I read Tipler's book years ago, not long after it came out. It struck me then as woo, and I haven't changed my mind.
I agree with that very emphatically.
Tipler, in the book, plays up his MIT credentials and the many years that he has studied physics yadda yadda yadda. His general premise in the book is that any reader will not have a sufficient education to be able to comment critical on his "Omega point theory".
http://en.wikipedia.org/wiki/Frank_J._Tipler
http://en.wikipedia.org/wiki/Omega_Point
And then boards like Sciforums will host thread after thread after thread, wondering why the general public is often skeptical about science and why so many are damnable "deniers" ('heathens' in other words).
Big-shot professors often seem to think that when they write books for a general readership and not for their professional peers, professional standards don't apply. So what we often see are writers' own personal metaphysical (and in Tipler's case, theological) speculations, presented to the public as if they are the necessary implications of accepted physical theory.
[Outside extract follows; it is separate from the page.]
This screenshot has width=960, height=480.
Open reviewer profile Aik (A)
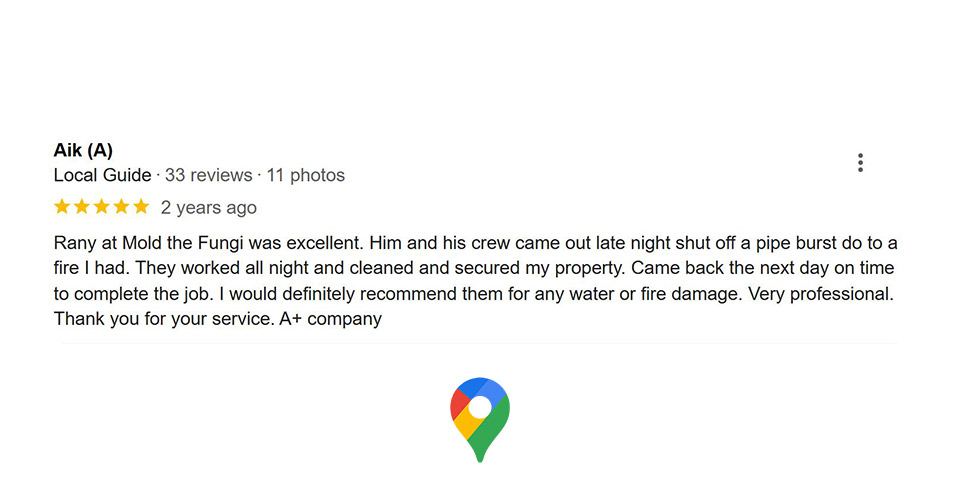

Many (perhaps most) popular books with the word 'quantum' in their title seem to me to be largely drivel. (Mind 'collapses the wave function', so reality is whatever you make it.) Then there's all the 'fine-tuning' 'anthropic' arguments where physicists snuggle up with intelligent design. (Laypeople are supposedly idiots if they believe in ID, but since physics supposedly proves it, they would seem to be "deniers" if they don't believe. You just can't win...)
Tipler seems to believe that the universe is headed towards some cosmological end-state, the 'Omega Point'. He insists that physical theory proves this and if it isn't true, then physical theory isn't consistent. (I don't know how he justifies that one.) This is reality's goal and destination, the final and ultimate Eschaton, and that everything is being drawn towards it teleologically, through time. (I don't know how that is supposed to work physically, how does the future attract the past?) He seems to believe that intelligence in the universe necessarily increases as time goes on (I don't know why) and approaches infinity at the Omega Point. So his speculations kind of blend with all the currently trendy 'singularity' pseudoscience speculations there. Since increasing intelligence is supposedly associated with an increased sense of self, the infinite Omega Point consciousness must be the ultimate and supreme Person. God, in other words.
To many of us who don't have advanced educations in physics, this kind of stuff
IS physics. When laypeople look at the science shelves in bookstores much of what they see is this kind of thing. Either that, or reams of incomprehensible mathematical heiroglyphs that no layperson can possibly understand. The authors who condescend to write in English assure us that heiroglyphs and jargon prove with logical certainty that their sometimes outlandish metaphysical speculations must be correct.
And the public is left with the choice of whether or not to believe it.